In 2026, the numbers are too large for secrecy to hold. When the reported death toll reaches 30,000 in a single week, grief becomes a tidal wave no blackout can contain. Familiar tactics of intimidation—extorting “bullet fees,” abducting the wounded from hospital beds, desecrating graves—no longer work as intended.

In 1988, the regime hid its atrocities beneath the soil of Khavaran. In 2026, in an unimaginable cruelty, it staged its terror in the open.

Videos that surfaced despite the shutdown shattered the nation: hundreds of lifeless bodies sealed in black plastic, lined along sidewalks and outside gray buildings like discarded refuse. Families were forced to walk these endless rows, performing a sadistic ritual of identification.

In one widely shared clip, a father’s voice trembles as he searches, calling out, “Sepehr, my son—my Sepehr, where are you?”

For decades, the Mothers of Khavaran—mothers, fathers, siblings, and children—refused to surrender to silence. They were the first to turn grief into political defiance. They wore white to funerals and memorials, rejecting the regime’s imposed black, the color of official sorrow.

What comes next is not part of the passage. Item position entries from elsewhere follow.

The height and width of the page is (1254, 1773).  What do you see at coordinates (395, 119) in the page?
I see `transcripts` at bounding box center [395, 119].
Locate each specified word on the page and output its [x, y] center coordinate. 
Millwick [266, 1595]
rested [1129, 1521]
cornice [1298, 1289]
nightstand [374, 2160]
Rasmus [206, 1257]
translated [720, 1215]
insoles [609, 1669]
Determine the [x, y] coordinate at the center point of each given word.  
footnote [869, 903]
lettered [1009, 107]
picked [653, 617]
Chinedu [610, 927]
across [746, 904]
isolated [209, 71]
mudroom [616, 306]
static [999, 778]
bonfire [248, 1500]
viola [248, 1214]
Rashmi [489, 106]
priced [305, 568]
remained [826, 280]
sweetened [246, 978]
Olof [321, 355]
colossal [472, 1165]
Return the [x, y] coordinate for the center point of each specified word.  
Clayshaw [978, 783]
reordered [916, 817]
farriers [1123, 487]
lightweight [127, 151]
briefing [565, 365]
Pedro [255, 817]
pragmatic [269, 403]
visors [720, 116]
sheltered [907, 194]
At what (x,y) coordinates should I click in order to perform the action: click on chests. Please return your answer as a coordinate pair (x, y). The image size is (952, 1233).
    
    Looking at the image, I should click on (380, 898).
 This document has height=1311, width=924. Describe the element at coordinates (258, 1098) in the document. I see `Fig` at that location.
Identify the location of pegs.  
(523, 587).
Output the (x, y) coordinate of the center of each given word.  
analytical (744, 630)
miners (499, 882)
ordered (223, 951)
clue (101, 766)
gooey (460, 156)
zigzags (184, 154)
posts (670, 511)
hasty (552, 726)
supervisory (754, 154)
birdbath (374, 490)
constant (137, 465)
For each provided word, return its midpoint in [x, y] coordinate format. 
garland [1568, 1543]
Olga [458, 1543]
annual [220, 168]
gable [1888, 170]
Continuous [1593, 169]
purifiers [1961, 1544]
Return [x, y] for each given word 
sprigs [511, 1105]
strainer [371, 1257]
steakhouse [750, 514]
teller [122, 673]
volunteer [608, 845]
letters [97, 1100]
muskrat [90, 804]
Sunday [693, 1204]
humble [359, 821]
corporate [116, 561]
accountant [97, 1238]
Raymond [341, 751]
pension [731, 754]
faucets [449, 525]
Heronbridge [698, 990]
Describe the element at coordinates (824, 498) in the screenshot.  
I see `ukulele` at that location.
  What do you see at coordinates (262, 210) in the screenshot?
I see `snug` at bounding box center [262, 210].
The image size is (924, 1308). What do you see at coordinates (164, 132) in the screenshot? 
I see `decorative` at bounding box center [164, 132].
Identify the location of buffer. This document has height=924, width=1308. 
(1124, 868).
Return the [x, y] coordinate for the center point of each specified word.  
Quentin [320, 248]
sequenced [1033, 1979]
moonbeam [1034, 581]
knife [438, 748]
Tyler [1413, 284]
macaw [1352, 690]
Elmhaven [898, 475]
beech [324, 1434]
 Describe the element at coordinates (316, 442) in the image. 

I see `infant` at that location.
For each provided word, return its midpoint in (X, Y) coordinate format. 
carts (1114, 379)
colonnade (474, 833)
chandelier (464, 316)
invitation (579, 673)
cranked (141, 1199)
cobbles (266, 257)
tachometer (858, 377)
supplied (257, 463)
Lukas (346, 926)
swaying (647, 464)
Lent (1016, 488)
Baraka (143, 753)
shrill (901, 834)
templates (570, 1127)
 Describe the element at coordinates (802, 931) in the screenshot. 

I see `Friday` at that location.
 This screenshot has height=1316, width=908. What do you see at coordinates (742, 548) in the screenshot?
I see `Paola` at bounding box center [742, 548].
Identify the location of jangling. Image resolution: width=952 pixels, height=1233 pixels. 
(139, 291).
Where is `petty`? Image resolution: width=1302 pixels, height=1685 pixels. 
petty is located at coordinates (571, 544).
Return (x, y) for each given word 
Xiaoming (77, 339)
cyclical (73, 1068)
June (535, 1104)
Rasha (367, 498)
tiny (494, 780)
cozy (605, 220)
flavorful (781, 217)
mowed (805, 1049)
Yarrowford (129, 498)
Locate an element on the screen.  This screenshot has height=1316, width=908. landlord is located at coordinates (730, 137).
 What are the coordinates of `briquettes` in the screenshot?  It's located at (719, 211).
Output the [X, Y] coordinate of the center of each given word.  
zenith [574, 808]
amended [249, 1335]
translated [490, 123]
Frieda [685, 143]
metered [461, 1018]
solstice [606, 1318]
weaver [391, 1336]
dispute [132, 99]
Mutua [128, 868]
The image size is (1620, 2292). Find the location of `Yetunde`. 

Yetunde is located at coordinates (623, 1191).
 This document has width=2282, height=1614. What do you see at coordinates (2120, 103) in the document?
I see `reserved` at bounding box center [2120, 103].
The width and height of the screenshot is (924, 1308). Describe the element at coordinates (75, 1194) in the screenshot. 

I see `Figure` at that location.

White declared innocence. White rejected the legitimacy of the executioners.

They clawed at the dirt of Khavaran with bare hands, searching for truth even as Revolutionary Guards beat them and trampled their flowers.

That spirit has not vanished. It has evolved.

What we see today—mothers dancing at their children’s graves, distributing sweets instead of halva, clapping instead of wailing—is not denial. It is defiance. It is a refusal to allow a theocracy that has weaponized martyrdom for nearly half a century to dictate how death is understood. As one mother put it, our hearts are broken, but our spirits will not bend.

In 1988, impunity—enabled by an international community eager to close the Iran-Iraq war through UN Resolution 598—convinced Tehran that mass murder was an effective tool of statecraft.

Iran in 2026 is different. The world is watching in real time. The “Nuremberg moment” long urged by human-rights lawyers is no longer aspirational. It is necessary.

My brother Bijan and the thousands murdered in the dark summer of 1988 were denied even the pretense of justice: no trials, no headstones, no place in official history.

The Islamic Republic believed it was burying bodies. It was planting seeds.

Those seeds have now erupted. The legacy of the fallen is not buried in the mute soil of Khavaran; it lives in every young Iranian who stands firm before gunfire. We are no longer merely archivists of the dead. We have come to demand accountability.

History has never wavered on this truth: no tyranny is eternal. Their gallows will not save them from the dawn.